With the children of the company’s co-founders right up front, the Ginkgo Bioworks team rang the bell of the New York Stock Exchange this morning, taking the synthetic biology company public. The synthetic biology powerhouse became a public company through a merger with a special purpose acquisition company (SPAC) that values the company at $15 billion and provides Ginkgo total proceeds of more than $1.6 billion.

Ginkgo has completed the SPAC business combination with Soaring Eagle Acquisition Corp., following approval by Soaring Eagle shareholders on Tuesday. Soaring Eagle is a “blank check” company led by former MGM chairman and CEO Harry E. Sloan, currently chairman and CEO of Eagle Equity Partners II.

The combined company, renamed Ginkgo Bioworks Holdings, began trading its shares today on the New York Stock Exchange today under the symbol DNA. From an opening price of $11.15, which gave the company a market capitalization of approximately $17 billion, shares rose 10% to $12.60 at 12:45 p.m. ET, before dipping to $12.18 at the close.

Ginkgo Bioworks opens on the NYSE

 

“For nearly two decades, my co-founders and I have been on a mission to make programming cells as easy as programming computers,” Jason Kelly, PhD, CEO and co-founder at Ginkgo, said in a statement. “Today marks an important milestone not only for the team at Ginkgo, but for synthetic biology as a whole, and I am thrilled to work with our team, partners and investors as we continue scaling our platform to solve even bigger problems with biology.”

Started in 2008 in an apartment in Cambridge, MA, Ginkgo Bioworks was founded by four MIT graduate students, including Kelly, and Tom Knight, PhD, senior research scientist at the MIT Computer Science and Artificial Intelligence Laboratory (CSAIL.) The group had one goal, Reshma Shetty, PhD, one of the co-founders, told GEN in an interview in 2019: to make biology easier to engineer.

Since then, the company has branched out into countless industries from COVID-19, to cannabinoids, to sustainable textiles and dyes for clothing.

The question may not be what areas Ginkgo is involved in, but what aren’t they involved in? “We have worked on 85 major programs through the first six months of 2021 in end markets as diverse as specialty chemicals, agriculture, food, consumer products, and pharmaceuticals,” Ginkgo said in a prospectus issued this week.

Examples of some of Ginkgo’s partnerships include launching a company (in partnership with Bayer) to improve plant-associated microbes focusing on nitrogen fixation.

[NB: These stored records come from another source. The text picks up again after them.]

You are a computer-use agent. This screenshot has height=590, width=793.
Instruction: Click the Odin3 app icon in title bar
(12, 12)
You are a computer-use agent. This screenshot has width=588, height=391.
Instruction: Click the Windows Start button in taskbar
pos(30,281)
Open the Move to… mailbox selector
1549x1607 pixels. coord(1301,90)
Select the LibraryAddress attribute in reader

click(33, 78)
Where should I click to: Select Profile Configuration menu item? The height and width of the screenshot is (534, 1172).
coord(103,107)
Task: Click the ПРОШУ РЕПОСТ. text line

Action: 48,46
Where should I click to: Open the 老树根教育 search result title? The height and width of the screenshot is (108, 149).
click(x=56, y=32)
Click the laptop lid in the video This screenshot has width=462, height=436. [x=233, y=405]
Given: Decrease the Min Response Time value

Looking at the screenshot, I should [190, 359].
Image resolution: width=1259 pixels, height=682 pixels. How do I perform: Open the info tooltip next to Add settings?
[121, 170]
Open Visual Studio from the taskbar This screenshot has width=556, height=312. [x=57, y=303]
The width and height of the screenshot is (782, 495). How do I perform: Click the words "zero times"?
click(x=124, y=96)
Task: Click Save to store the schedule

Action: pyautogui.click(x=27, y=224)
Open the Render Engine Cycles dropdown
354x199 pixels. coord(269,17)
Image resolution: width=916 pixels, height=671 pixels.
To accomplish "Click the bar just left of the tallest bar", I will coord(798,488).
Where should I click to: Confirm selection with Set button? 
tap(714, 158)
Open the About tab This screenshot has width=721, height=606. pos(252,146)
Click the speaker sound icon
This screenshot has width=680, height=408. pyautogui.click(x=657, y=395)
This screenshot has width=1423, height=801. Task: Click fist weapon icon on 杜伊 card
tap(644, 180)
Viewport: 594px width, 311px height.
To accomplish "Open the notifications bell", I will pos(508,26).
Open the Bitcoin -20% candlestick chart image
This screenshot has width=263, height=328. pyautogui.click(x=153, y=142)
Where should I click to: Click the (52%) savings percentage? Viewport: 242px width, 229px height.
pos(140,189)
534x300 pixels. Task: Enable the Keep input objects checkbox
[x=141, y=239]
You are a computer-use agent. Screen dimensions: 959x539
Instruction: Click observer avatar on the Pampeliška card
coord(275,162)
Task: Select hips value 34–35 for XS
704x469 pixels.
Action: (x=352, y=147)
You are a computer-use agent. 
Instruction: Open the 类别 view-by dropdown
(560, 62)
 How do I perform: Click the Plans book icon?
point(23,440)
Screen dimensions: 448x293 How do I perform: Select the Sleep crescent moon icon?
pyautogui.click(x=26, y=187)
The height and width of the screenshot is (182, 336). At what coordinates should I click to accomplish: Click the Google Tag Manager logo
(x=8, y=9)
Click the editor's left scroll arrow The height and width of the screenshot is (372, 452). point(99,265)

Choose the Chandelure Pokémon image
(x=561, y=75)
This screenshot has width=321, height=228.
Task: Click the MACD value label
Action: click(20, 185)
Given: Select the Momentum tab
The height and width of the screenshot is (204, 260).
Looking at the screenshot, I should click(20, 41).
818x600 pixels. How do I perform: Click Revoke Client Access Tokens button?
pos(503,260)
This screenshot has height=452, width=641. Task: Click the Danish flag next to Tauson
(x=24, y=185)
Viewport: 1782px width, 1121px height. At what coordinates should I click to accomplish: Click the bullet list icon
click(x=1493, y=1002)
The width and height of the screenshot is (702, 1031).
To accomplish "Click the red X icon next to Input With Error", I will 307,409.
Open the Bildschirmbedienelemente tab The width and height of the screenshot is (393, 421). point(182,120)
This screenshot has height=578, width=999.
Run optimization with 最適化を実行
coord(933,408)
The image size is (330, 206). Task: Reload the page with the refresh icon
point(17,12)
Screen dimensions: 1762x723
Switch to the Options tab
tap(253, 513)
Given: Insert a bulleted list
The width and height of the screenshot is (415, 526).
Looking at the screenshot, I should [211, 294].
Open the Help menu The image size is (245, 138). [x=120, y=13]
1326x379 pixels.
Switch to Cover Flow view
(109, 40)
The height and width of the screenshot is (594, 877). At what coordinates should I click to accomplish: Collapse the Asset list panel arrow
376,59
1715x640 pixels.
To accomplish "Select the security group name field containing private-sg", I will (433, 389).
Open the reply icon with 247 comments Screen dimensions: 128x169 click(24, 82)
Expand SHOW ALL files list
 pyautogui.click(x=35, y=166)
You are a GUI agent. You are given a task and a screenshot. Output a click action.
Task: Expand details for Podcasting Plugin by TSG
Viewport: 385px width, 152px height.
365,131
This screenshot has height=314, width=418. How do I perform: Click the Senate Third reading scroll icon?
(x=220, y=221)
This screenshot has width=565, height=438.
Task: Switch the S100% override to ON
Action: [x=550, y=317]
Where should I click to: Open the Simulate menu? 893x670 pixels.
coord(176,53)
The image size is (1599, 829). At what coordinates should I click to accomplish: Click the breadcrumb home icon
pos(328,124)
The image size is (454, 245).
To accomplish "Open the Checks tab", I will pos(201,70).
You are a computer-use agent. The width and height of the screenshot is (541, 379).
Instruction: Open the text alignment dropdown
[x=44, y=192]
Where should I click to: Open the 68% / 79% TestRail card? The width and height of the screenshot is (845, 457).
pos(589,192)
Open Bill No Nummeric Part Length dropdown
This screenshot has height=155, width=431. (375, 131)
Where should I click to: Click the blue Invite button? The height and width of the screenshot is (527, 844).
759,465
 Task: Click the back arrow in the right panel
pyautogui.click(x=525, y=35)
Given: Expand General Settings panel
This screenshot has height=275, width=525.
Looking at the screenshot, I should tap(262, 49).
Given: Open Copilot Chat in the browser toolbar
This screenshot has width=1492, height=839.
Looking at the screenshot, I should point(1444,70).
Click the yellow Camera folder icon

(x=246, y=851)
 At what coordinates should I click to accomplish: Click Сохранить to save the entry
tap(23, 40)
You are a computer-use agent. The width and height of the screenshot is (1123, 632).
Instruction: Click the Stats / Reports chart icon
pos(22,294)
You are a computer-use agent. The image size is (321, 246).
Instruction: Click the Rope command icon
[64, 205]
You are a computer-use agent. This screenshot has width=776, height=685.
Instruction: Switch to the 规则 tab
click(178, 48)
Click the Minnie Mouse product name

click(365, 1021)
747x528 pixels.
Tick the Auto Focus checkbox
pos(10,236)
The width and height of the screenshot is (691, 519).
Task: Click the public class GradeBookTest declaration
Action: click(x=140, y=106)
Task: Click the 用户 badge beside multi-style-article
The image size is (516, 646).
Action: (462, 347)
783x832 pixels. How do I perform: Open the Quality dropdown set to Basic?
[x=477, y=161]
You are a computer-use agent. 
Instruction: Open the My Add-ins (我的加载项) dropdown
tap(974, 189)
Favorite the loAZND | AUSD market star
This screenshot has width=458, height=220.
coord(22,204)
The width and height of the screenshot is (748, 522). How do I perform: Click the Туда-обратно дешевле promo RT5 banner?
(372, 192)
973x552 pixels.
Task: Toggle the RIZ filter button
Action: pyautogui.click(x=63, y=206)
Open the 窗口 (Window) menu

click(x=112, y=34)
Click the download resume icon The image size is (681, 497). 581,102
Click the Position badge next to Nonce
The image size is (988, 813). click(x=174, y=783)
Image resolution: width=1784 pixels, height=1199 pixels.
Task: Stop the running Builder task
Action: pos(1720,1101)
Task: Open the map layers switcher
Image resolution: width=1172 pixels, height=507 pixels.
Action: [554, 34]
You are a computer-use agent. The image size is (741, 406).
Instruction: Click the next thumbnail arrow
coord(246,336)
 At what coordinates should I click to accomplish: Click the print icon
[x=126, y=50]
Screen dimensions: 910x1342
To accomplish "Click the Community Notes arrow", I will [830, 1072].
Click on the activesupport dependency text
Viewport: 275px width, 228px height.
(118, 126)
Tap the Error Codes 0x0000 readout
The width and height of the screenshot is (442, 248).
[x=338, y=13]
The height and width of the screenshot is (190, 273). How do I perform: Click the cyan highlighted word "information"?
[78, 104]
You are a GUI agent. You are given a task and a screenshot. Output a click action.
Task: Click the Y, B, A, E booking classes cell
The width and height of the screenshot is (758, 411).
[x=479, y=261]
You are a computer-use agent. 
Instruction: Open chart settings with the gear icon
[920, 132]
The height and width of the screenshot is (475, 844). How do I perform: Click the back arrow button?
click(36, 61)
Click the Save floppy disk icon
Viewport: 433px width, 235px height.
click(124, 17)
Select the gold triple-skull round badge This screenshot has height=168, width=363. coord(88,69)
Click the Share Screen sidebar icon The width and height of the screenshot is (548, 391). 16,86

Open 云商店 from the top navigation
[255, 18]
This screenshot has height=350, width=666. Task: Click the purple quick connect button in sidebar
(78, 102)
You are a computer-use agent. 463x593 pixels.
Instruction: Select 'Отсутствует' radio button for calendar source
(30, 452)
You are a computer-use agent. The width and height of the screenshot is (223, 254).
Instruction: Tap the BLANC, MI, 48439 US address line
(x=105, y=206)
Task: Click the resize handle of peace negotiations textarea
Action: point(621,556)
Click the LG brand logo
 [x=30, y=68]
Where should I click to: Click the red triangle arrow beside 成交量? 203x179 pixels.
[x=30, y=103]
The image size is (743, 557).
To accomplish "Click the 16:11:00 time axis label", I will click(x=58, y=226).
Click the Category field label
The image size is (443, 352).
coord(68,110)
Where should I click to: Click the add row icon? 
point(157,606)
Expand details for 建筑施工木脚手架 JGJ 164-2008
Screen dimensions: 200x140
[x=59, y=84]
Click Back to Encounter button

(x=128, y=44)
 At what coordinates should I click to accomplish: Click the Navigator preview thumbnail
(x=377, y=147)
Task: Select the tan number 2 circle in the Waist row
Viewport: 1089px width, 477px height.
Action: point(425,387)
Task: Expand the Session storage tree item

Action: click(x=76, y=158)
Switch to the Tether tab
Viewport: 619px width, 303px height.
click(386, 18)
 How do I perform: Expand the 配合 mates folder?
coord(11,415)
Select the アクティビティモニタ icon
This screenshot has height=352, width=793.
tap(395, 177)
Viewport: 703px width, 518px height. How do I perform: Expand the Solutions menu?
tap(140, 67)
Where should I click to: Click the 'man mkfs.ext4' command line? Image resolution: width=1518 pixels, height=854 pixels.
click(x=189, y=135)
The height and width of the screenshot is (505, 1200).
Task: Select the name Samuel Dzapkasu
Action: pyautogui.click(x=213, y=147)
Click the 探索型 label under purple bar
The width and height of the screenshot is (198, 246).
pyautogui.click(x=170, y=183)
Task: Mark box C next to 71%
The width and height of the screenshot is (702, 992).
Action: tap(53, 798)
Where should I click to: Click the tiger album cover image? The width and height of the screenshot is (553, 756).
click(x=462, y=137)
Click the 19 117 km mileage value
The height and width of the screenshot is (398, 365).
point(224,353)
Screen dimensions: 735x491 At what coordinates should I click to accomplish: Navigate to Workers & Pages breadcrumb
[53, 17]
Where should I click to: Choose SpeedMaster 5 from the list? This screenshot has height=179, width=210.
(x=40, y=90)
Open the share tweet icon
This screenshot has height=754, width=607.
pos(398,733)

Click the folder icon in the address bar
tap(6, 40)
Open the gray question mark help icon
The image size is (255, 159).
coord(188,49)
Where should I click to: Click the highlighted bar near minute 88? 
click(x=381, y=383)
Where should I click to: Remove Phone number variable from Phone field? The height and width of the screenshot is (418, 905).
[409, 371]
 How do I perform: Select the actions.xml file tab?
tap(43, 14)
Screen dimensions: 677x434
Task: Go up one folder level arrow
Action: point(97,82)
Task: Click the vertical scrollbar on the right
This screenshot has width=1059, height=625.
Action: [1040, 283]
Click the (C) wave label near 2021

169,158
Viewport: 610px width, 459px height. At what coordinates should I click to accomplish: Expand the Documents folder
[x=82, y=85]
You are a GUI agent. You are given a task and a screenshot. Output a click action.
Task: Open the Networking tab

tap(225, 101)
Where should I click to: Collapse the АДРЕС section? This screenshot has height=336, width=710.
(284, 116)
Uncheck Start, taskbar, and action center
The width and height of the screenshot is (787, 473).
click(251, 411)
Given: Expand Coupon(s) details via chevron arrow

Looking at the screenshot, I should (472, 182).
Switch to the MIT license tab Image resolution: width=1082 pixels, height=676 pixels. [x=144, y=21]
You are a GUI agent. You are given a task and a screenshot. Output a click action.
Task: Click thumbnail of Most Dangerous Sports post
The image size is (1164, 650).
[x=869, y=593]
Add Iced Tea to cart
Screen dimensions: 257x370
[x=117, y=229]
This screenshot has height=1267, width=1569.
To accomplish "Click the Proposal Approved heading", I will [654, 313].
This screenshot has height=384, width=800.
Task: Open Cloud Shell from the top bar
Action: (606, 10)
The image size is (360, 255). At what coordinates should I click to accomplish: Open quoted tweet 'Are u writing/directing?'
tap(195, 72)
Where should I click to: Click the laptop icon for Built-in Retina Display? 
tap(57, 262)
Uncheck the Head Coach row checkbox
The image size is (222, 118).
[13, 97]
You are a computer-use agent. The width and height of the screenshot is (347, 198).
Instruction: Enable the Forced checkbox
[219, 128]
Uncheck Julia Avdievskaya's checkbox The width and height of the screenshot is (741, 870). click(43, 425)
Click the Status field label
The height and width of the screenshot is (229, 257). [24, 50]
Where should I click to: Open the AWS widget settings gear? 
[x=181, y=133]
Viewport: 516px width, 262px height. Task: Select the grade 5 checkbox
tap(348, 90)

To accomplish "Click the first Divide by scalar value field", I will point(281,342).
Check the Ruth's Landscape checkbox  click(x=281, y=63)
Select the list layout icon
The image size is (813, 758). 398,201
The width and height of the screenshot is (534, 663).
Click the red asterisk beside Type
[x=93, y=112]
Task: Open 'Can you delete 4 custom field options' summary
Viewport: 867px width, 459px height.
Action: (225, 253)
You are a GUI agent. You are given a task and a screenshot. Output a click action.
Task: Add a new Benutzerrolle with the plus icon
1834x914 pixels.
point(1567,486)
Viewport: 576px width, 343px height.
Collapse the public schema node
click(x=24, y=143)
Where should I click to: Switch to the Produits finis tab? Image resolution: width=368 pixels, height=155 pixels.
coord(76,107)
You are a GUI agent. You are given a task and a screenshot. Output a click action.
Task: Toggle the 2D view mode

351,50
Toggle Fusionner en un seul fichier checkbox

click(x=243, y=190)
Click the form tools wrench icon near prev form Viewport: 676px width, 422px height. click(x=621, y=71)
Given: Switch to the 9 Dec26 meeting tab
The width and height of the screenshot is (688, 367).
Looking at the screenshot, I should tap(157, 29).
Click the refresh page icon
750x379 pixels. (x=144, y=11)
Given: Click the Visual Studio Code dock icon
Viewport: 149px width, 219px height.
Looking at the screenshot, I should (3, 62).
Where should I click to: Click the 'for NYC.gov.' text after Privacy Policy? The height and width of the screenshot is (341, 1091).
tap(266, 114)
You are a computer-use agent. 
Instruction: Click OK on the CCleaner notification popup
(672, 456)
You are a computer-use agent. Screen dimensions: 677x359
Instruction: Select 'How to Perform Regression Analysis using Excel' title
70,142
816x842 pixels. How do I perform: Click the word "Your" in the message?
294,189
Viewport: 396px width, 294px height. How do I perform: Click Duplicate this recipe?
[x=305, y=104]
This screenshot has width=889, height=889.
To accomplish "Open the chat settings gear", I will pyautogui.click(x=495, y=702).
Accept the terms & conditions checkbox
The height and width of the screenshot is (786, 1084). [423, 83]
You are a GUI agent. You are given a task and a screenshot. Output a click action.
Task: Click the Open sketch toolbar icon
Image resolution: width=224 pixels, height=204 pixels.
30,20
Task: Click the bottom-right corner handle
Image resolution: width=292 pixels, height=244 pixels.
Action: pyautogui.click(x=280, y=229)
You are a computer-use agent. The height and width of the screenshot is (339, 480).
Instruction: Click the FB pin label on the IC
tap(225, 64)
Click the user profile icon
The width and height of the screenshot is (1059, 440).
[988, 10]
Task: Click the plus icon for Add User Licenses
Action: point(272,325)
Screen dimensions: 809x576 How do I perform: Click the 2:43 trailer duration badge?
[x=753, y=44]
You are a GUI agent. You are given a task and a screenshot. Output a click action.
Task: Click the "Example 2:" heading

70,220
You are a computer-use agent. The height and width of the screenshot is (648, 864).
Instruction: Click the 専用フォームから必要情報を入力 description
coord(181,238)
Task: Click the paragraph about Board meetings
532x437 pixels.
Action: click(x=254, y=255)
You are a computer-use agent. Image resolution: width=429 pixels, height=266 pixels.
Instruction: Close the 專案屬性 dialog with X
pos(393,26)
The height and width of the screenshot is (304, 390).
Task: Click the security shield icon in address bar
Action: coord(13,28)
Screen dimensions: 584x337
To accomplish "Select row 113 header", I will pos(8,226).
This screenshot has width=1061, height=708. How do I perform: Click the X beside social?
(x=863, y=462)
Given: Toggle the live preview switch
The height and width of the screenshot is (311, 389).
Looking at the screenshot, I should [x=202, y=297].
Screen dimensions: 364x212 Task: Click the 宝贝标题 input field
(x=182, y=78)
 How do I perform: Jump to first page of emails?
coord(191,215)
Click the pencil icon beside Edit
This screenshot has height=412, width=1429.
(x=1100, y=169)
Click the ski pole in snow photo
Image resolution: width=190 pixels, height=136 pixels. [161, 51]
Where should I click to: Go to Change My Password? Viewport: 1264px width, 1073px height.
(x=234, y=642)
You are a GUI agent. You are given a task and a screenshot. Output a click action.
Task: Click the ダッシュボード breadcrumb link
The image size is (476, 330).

A partnership with Cronos-group to produce cannabinoid molecules through fermentation of engineered yeasts. Launching Motif Ingredients, a company focused on protein production for food. Partnership with Synlogic, a company using bacteria to make synthetic biologics. Partnering with Bolt threads, a leader in material production using bio-based ingredients and Huue, a company that programs microbes to produce sustainable dyes like indigo for the fashion industry and beyond.

Most of Ginkgo’s revenue is “foundry” revenue derived through the execution of license and collaboration agreements where customers license the company’s technology and intellectual property for use in developing and commercializing engineered organisms and derived products. Foundry revenue rose during the first half of this year to $44.096 million, up 41% from $31.297 million in January–June 2020.

Ginkgo is the largest synthetic biology company to go public. In April, Zymergen went public by launching a successful $575 million initial public offering (IPO) whose net proceeds were estimated to be $529.6 million, since underwriters exercised in full their option to buy additional shares.

However, Zymergen shares cratered in August, losing nearly 70% of their value, after the company acknowledged that it will make no product revenue this year and “immaterial” revenue in 2022 due to unspecified technical problems with its lead product. Zymergen’s CEO Josh Hoffman resigned immediately from the company’s helm and its board “by mutual decision,” the company said, and board chairman Jay Flatley is acting CEO.

For all of 2020, Ginkgo reported a net loss of $126.609 million on total revenue of $76.657 million, compared with 2019’s net loss of $119.327 million on total revenue of $54.184 million—a 41.5% year-over-year revenue gain. As of June 30, 2021, Ginkgo had amassed an accumulated deficit of $595.4 million. “We expect to continue to incur significant expenses and operating losses for the foreseeable future,” Ginkgo stated in its prospectus.

Before the SPAC transaction, Ginkgo Bioworks had raised a total $797.8 million in financing according to Crunchbase—including a $290 million Series E financing completed in 2019.

Kelly will continue to lead the company as CEO along with co-founder and president/COO, Shetty. Ginkgo said the rest of its founding team is also remaining. And, the team’s excitement for the future was evident on the floor of the NYSE. Today, the company tweeted, “The future won’t be mined, extracted, wired or launched. It will be grown.”